Una scelta che farà discutere, fermare il calcio di fronte a una tragedia di tale portata sembra essere un atto dovuto, una decisione presa dal governo del calcio italiano che ha trovato d'accordo tutti o quasi, perché l'etica civile impone una riflessione profonda sull'accaduto. Una scelta in parte obbligata ma giusta, in parte rischiosa almeno secondo il pensiero del pm di Catania Renato Papa non pienamente d'accordo con chi ritiene che lo stop serva a dare un "segnale forte" nel tentativo di debellare un malcostume radicato nella società italiana e sconfiggere un cancro, quello della violenza, ormai non più ammissibile nè sostenibile. Il timore di Papa è quello che la sospensione dei campionati possa essere considerata come una sorta di resa di fronte ai criminali. "Il rischio è che passi il concetto che si d ragione a pochi delinquenti che tengono così in ostaggio la stragrande maggioranza dei tifosi che vanno allo stadio, persone per bene, faziose ma non pericolose e di sicuro non criminali".
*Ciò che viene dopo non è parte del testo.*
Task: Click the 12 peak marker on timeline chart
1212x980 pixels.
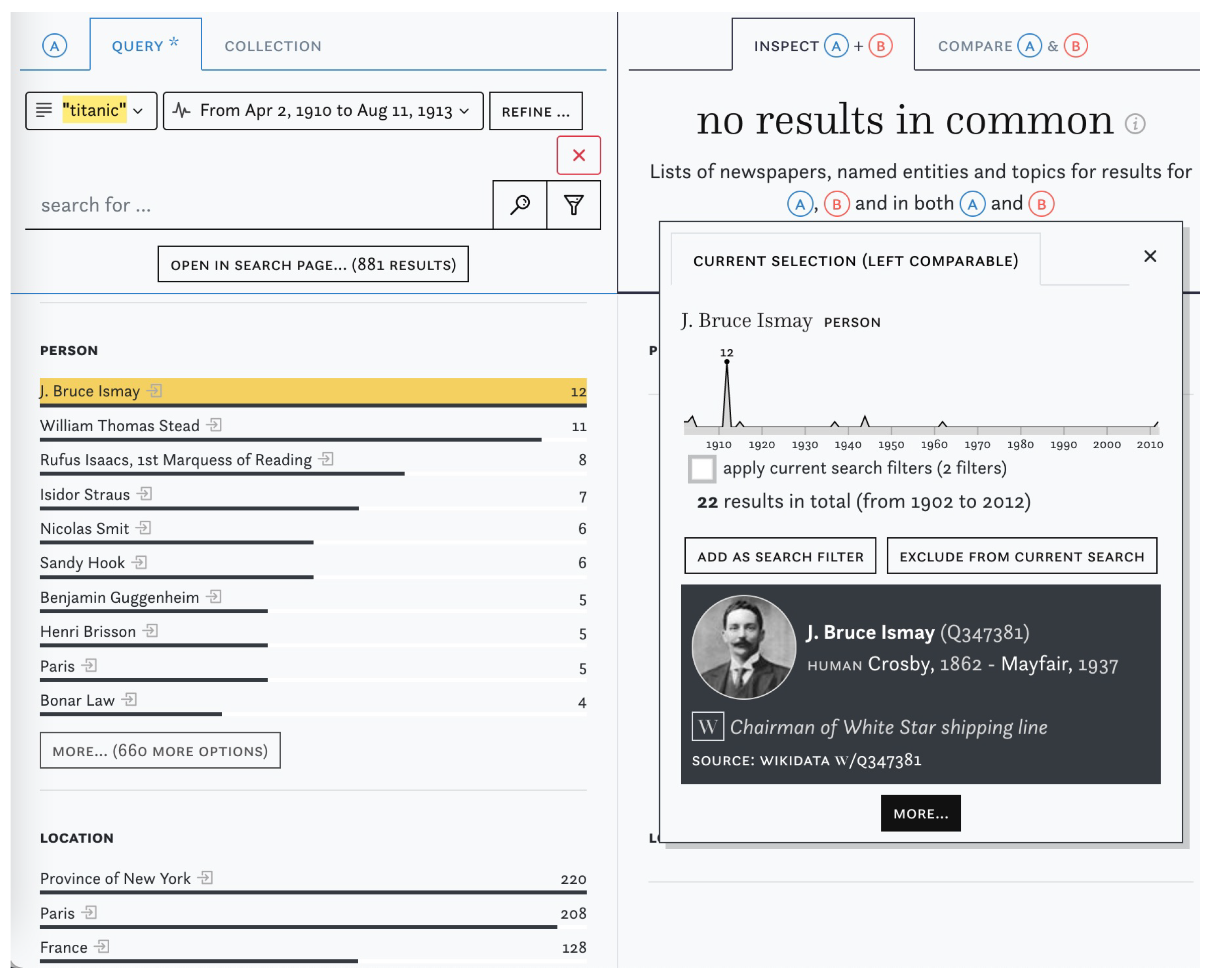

Il pm, tuttavia, ha compreso la strada intrapresa: "Certo - ha aggiunto - le autorità che hanno deciso lo stop hanno una visuale migliore, più ampia della mia". Ma il magistrato resta della sua opinione ed indica l'esempio da seguire per debellare questo malessere sociale, quello della Gran Bretagna: "Gli hooligans sono stati sconfitti grazie a interventi radicali: arresti con carcere certo e ritiro dei passaporti". Il problema, per il procuratore aggiunto di Catania, resta la mancata certezza della pena: "Sulle violenze allo stadio la legge italiana è inadeguata - ha proseguito - perché non ha sanzioni deterrenti. Nella notte sono stati arrestati altri tifosi del Catania, complessivamente sono 22. Questo è stato possibile perché esiste una norma che consente il fermo grazie a foto e filmati. Ma la legge è inadeguata lo stesso perché chi è arrestato, se incensurato, viene subito dopo scarcerato. E il tifoso che ottiene il rito abbreviato dopo la condanna, sospesa, esce dal carcere subito. Occorre una normativa rigorosa come avviene all'estero".

Papa, infine, ha ricordato che nel 2003 è stato abrogato un comma della legge che permetteva l'arresto dei diffidati recidivi, e di chi non si presentava alla firma: "E' stato un grave gesto di debolezza. Se a tutto questo aggiungiamo anche che gliela diamo vinta con la sospensione del campionato, allora...".